The Weekend Australian Magazine April 21-22, 2007, The Style issue
Drama Queen
She may be the world's top model, but here's Gemma Ward as you've never seen her before. Fashion editor Edwina McCann and photographer Andy Baker get an exclusive look at her new career.
It's hard to believe the girl with the stringy, wet hair sitting on the muddy riverbank intently reading Donna Tartt's
The Secret History is the world's most sought-after model. It gets even more difficult as I watch her lower herself into the murky, freezing water, dressed only in underwear and swimming without complaint in a grimy river deep in the heart of the Royal National Park, an hour south of Sydney. Obviously Gemma Ward doesn't mind getting her hands - and everything else - dirty. It's all a part of a new career direction for the 19-year-old with the ethereal face who launched a whole new look in fashion. Ward is starring alongside Toni Collette and names such as Luke Ford and Rhys Wakefield, in the low budget film
The Black Balloon. Her river plunge is so far from her life of gloss and glamour that she must be either a tenacious talent or mad.

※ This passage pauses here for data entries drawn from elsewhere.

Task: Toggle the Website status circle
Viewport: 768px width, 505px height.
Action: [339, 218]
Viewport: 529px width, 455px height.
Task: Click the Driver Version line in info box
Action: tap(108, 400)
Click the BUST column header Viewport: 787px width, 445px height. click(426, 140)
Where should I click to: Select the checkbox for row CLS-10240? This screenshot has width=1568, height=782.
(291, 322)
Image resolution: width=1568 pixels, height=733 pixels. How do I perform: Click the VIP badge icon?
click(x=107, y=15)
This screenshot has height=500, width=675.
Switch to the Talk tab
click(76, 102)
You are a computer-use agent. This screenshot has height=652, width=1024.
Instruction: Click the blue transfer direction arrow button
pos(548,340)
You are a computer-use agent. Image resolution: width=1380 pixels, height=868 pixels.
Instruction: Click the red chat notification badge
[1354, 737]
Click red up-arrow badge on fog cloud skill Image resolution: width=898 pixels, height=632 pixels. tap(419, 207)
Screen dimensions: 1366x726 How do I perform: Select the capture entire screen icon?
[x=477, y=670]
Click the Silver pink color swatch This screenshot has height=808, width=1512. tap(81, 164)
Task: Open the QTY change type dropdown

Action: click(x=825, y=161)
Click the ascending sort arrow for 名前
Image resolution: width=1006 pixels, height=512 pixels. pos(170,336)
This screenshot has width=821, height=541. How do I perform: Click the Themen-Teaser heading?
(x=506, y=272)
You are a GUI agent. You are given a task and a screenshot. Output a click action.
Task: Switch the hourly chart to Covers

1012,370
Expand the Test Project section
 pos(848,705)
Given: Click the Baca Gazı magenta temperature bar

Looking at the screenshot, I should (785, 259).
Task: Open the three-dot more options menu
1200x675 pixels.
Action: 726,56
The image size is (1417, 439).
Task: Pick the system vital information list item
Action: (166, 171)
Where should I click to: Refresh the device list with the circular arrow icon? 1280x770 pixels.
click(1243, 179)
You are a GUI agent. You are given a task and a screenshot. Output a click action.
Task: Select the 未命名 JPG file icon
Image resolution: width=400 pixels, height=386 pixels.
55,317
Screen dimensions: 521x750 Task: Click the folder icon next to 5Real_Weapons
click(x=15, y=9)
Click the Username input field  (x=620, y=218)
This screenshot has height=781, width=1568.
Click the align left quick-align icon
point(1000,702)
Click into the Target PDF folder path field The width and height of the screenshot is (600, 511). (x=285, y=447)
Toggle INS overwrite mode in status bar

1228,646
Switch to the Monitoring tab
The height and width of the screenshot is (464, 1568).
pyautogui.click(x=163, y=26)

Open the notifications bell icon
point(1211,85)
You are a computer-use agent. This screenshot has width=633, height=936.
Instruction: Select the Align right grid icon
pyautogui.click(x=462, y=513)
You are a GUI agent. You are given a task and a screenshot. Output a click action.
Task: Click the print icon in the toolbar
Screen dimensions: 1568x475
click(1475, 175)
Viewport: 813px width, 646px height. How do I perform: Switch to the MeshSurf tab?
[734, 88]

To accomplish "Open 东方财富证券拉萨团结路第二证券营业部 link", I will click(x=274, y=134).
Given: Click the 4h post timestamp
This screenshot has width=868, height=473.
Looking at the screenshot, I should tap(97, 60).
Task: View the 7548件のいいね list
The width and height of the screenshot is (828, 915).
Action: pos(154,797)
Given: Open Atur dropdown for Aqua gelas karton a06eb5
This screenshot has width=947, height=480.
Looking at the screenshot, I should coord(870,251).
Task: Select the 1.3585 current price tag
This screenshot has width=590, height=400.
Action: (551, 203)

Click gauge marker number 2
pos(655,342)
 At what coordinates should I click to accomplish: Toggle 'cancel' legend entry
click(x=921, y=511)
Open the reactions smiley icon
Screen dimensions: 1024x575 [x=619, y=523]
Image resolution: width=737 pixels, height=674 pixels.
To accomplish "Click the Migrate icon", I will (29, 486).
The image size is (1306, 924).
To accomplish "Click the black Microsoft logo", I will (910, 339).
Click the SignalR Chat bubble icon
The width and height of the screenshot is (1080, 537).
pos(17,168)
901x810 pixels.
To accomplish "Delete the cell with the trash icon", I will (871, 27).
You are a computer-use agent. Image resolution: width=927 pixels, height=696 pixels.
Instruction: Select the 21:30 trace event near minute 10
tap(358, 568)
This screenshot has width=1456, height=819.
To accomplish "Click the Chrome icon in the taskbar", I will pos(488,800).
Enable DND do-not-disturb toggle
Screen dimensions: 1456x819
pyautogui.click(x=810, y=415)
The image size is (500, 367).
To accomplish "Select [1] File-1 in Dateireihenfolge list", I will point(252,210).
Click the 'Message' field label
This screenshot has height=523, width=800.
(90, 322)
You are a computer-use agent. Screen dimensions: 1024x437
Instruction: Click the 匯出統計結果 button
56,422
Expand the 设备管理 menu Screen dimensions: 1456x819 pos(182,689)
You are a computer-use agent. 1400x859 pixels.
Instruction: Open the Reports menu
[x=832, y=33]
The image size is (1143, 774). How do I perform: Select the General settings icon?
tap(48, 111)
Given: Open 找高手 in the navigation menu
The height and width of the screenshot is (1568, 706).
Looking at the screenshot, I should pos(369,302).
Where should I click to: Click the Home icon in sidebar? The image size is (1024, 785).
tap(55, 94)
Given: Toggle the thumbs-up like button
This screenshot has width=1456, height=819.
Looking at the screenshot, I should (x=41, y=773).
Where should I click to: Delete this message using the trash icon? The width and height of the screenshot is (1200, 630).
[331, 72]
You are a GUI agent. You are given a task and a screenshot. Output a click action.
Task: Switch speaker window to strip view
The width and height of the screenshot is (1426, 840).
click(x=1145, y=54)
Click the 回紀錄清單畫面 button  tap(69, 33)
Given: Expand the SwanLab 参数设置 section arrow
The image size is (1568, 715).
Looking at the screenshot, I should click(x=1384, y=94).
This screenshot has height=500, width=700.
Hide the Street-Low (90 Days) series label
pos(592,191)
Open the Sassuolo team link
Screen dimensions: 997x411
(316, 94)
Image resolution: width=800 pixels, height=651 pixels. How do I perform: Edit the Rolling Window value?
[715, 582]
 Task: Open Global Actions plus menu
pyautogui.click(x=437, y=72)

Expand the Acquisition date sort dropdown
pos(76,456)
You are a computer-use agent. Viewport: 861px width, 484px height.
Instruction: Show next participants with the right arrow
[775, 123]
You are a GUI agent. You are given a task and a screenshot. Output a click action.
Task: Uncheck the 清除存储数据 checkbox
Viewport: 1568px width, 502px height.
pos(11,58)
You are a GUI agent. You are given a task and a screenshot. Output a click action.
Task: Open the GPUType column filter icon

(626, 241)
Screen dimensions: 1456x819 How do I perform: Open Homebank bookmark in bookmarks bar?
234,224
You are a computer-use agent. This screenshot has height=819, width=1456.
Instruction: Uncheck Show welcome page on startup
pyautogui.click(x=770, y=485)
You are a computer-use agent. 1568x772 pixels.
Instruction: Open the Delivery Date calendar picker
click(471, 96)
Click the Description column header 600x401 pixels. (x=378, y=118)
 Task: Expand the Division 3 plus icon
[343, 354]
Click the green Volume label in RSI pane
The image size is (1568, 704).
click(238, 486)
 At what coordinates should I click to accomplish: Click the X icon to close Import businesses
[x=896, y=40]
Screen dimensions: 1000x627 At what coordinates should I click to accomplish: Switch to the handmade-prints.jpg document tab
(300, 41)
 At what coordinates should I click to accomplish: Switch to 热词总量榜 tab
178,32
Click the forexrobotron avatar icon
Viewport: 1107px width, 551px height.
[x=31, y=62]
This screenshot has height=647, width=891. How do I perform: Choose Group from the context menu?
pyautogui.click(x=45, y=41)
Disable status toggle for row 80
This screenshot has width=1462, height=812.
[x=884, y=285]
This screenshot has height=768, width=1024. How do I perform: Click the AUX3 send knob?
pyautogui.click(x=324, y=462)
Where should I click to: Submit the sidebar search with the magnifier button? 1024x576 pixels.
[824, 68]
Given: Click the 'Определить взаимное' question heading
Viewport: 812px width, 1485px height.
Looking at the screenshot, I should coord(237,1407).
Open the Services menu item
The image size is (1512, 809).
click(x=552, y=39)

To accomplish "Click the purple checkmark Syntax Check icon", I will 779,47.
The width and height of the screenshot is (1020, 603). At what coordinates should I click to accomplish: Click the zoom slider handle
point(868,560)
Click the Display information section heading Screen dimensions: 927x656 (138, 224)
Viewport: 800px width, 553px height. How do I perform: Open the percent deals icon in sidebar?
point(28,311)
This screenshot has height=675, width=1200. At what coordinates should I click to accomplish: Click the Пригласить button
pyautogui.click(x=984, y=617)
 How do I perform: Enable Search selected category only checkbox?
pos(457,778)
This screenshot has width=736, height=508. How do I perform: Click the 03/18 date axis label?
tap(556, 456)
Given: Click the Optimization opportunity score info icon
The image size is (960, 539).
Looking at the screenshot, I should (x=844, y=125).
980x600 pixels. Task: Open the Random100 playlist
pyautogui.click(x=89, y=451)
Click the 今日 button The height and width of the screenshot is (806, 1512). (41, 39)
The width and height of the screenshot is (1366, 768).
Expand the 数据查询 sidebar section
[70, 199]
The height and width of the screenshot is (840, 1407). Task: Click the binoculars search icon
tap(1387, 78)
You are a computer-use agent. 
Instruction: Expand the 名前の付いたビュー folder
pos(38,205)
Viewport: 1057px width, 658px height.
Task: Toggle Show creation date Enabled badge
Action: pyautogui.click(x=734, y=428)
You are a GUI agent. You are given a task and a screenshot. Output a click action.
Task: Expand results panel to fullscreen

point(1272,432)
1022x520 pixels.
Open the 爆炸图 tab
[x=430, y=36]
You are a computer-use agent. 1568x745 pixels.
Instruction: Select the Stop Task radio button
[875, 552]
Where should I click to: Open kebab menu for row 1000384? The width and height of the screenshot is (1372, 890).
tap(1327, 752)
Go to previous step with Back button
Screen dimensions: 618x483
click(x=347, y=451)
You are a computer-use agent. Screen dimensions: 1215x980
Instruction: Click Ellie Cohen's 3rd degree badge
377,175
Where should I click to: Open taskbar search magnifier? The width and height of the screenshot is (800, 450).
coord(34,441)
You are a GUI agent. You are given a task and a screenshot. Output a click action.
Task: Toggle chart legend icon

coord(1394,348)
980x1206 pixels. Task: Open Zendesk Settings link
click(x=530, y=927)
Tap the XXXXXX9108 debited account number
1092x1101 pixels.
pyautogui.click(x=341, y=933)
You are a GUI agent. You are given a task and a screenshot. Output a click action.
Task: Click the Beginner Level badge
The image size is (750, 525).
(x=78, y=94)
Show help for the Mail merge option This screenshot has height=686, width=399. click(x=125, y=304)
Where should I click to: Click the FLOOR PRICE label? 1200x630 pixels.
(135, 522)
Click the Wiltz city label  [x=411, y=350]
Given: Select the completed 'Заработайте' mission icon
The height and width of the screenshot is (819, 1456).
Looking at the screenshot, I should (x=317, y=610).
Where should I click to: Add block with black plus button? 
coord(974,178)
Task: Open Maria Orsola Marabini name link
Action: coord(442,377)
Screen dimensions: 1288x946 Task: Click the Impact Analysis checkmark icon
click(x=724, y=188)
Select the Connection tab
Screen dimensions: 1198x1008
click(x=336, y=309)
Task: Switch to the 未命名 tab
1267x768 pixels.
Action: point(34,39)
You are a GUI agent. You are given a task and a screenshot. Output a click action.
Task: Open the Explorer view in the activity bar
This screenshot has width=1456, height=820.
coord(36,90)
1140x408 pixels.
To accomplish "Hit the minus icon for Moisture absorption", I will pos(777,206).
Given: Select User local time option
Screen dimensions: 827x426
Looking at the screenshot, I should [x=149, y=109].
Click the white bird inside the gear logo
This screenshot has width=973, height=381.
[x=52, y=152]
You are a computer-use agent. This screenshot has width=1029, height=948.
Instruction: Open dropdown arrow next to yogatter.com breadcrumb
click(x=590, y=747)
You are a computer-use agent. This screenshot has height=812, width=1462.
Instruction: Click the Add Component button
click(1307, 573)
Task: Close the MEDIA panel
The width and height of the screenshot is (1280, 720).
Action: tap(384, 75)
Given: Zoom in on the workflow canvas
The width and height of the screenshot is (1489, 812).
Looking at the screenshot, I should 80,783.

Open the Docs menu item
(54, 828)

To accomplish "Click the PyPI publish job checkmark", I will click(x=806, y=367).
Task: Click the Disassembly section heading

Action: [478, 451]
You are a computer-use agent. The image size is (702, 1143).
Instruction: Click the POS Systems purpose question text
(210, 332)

Filming was completed around Sydney last month and post-production is due to finish in September, with a release date yet to be set. At the very least, Ward's participation will attract the curious from the fashion industry.
Although Director Elissa Down cast Ward in the role, you'd be wrong to assume she is cashing in on the fame factor. The two Perth natives ave worked together before, with Down having cast a 13-year-old Ward in her first feature film,
Pink Pyjamas, six years ago. Ward hadn't then been "discovered" and auditioned because she had a burning ambition to be an actor. She still does.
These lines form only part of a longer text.